José María Manzanares marcó la diferencia en la primera de la Feria de San Pedro Regalado de Valladolid ante unos tendidos repletos de jóvenes aficionados. Y no lo hizo sólo estadísticamente, sino también volviendo a dejar claro en el ruedo que es el mejor exponente del arte y la elegancia del actual escalafón.

Una oreja cortó al tercer toro de la tarde tras firmar una faena de gusto, despaciosidad y torería. Lo recibió a la verónica en el tercio, con el compás abierto y encajándose de ese modo tan personal. El de Núñez del Cuvillo derrochaba poca energía, de modo que Manzanares tuvo que cuidarlo. El animal quería faena por el pitón derecho, y por ahí comenzó a torearlo el alicantino, ligando muletazos lentos y muy profundos. Por el pitón izquierdo, el toro no quería cuentas. Comenzó protestando y algo brusco pero a base de toques y de llevarle la cara tapada con la franela, consiguió templar y ligar hasta cuajar una faena culminada con unas trincherillas de sabor añejo. Mató, como es habitual, de un ‘estoconazo’. Mientras Luis Blázquez apuntillaba al toro, éste soltó la cara propinándole una cornada envainada de la que el banderillero fue intervenido en la enfermería.

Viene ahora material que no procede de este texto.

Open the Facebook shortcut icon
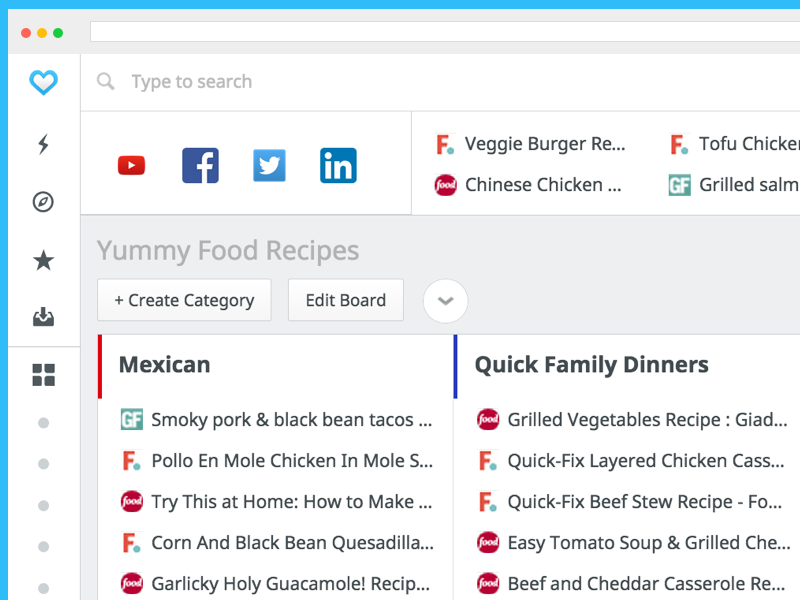The image size is (800, 600). point(200,165)
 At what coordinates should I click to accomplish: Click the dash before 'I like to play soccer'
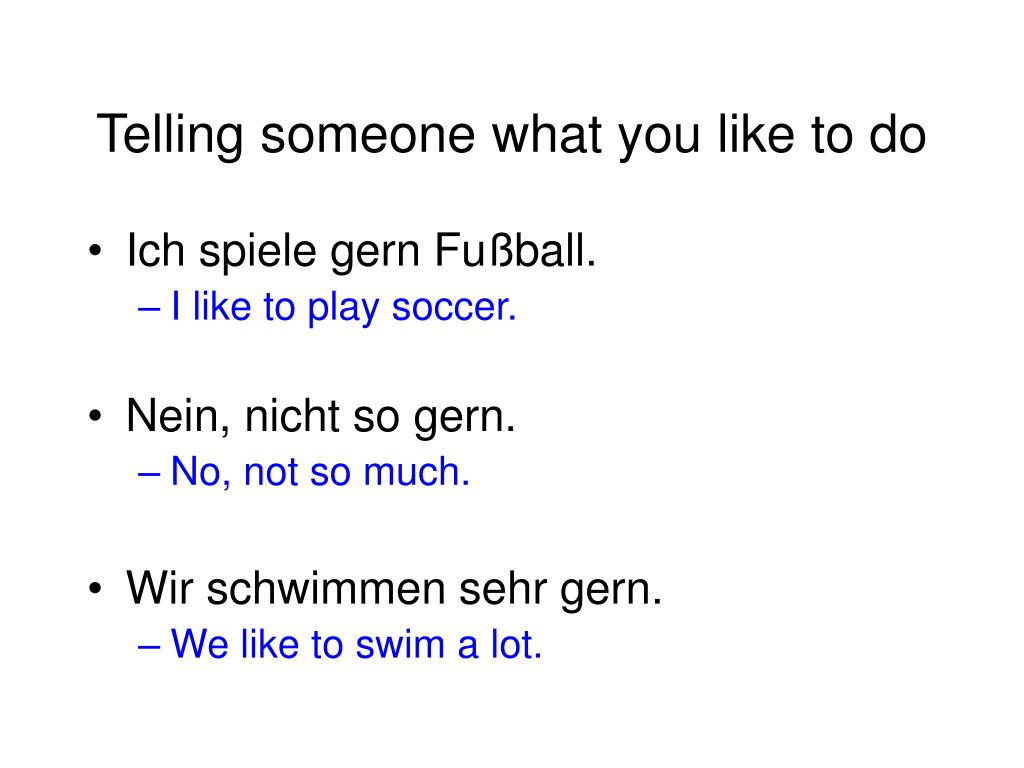tap(149, 310)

El que cerraba plaza necesitó más cuidados si cabe en el caballo. Manzanares dio orden de medir muy bien el tercio de varas. Desde el primer momento, el toro mostró falta de raza, rajándose desde el primer tercio, aunque gozaba de suavidad. Virtud que apreció desde el principio el diestro de Alicante y aprovechó en la faena de muleta. De nuevo fue primordial la administración del tiempo y el espacio. Tras la primera tanda y cuasi milagrosamente, el de Núñez del Cuvillo ya ni si quiera intentaba irse. Manzanares, con su temple, su suavidad y sin someterlo demasiado, había conseguido que se quedara, que embistiera y así permitir que la faena fuera de menos a más. El público disfrutó especialmente con una tanda de cinco profundos y lentos muletazos con la derecha, y sobre todo, con tres circulares finales de pasmosa lentitud que sirvieron de prólogo a un ramillete de ajustadas manoletinas y un trincherazo para el recuerdo. Estocada hasta la gamuza, recibiendo y dando todas las ventajas al toro. Paseó dos orejas y los jóvenes aficionados lo sacaron en volandas del coso vallisoletano.